Tuesday, October 5, 2010

It was also in part in play - R. L. Stevenson's "The Sea Fogs"

Napa Valley was gone; gone were all the lower slopes and woody foothills of the range; and in their place, not a thousand feet below me, rolled a great level ocean.  It was as though I had gone to bed the night before, safe in a nook of inland mountains, and had awakened in a bay upon the coast.


Newlyweds Robert Louis Stevenson and Fanny Stevenson née Osborne, like many new couples, took their honeymoon in Napa Valley.  Tourists like other tourists, they explored a petrified forest and sampled Napa wine, “still in the experimental stage.”  The bed and breakfasts of 1880 were not what they are now, so the Stevensons set up house in the office of an abandoned silver mine on the side of Mount Saint Helena, overlooking Napa Valley.

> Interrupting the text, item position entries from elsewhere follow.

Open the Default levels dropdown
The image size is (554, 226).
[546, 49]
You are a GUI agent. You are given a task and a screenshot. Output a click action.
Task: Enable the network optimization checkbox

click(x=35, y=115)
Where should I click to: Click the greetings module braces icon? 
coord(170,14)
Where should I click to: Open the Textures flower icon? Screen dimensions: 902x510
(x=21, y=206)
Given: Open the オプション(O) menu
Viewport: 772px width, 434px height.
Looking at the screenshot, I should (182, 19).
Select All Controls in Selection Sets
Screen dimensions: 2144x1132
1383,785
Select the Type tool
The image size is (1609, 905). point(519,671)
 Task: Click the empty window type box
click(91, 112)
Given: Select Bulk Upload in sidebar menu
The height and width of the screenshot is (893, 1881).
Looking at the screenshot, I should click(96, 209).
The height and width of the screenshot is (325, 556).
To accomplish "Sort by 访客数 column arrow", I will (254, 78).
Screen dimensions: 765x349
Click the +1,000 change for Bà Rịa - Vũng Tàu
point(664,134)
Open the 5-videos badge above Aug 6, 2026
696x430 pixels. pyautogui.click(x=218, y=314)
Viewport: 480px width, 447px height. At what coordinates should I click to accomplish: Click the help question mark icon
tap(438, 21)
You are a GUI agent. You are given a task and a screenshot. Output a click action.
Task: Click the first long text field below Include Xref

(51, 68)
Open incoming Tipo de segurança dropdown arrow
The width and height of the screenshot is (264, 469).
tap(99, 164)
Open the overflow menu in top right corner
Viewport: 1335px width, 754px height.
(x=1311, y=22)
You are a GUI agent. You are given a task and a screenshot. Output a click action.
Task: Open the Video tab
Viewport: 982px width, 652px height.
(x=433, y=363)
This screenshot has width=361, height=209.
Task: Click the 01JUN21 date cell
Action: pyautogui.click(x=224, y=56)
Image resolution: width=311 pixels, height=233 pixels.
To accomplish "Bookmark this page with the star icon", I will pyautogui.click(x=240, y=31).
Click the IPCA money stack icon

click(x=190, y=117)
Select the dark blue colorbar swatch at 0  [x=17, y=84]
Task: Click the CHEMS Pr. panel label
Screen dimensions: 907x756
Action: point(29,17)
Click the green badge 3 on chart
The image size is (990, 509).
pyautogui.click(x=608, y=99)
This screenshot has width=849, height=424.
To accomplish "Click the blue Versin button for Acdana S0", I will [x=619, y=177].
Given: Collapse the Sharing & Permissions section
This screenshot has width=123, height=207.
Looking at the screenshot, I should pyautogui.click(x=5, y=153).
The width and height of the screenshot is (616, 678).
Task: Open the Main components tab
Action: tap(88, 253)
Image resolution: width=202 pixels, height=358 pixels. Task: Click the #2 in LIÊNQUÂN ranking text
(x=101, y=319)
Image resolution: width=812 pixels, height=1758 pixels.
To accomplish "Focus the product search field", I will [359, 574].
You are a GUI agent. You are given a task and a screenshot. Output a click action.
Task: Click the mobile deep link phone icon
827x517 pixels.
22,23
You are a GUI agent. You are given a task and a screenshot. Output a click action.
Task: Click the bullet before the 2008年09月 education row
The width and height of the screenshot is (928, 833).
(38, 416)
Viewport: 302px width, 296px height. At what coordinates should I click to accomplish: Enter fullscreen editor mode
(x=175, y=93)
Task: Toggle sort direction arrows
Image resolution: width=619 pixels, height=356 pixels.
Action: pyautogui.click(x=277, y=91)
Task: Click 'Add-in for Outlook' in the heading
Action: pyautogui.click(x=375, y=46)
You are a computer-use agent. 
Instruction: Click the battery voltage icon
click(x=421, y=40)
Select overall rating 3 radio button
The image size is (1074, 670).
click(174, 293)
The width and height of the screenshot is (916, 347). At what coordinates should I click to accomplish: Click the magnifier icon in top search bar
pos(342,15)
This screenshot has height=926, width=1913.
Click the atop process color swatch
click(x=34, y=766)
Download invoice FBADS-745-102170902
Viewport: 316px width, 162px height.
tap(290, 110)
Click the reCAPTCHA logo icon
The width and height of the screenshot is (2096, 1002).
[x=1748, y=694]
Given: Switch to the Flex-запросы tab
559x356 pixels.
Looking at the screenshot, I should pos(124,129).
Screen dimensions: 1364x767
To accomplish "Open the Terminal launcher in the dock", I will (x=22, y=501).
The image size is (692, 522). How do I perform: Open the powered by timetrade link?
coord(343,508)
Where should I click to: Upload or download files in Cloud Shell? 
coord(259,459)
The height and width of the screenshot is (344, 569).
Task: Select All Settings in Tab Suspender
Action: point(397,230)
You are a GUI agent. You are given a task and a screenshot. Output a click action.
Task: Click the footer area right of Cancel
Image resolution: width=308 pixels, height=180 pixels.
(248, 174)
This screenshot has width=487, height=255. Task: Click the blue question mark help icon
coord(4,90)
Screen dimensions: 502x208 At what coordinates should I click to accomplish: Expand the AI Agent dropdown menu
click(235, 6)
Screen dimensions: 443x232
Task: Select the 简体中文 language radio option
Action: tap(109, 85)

Far away were hilltops like little islands.  Nearer, a smoky surf beat about the foot of the precipices and poured into all of the coves of these rough mountains.  The color of the fog ocean was a thing never to be forgotten.  For an instant, among the Hebrides and just about sundown, I have seen something like it on the sea itself.  But the white was not so opaline; nor was there, what surprisingly increased the effect, that breathless, crystal stillness over all.

The Stevensons lived on the mountainside because of R. L.’s lungs.  So many of his decisions were based on the state of his fragile, faulty lungs.  He certainly could not vacation on the Pacific shore:


It was to flee these poisonous fogs that I had left the seaboard, and climbed so high among the mountains.  And now, behold, here came the fog to besiege me in my chosen altitudes, and yet so beautifully that my first thought was of welcome.

Stevenson follows the path of an eagle over the fog.  He watches landmarks disappear into the rising sea.  He learns to identify the motion of the cloud.  He imagines that he is witnessing the flood of Genesis.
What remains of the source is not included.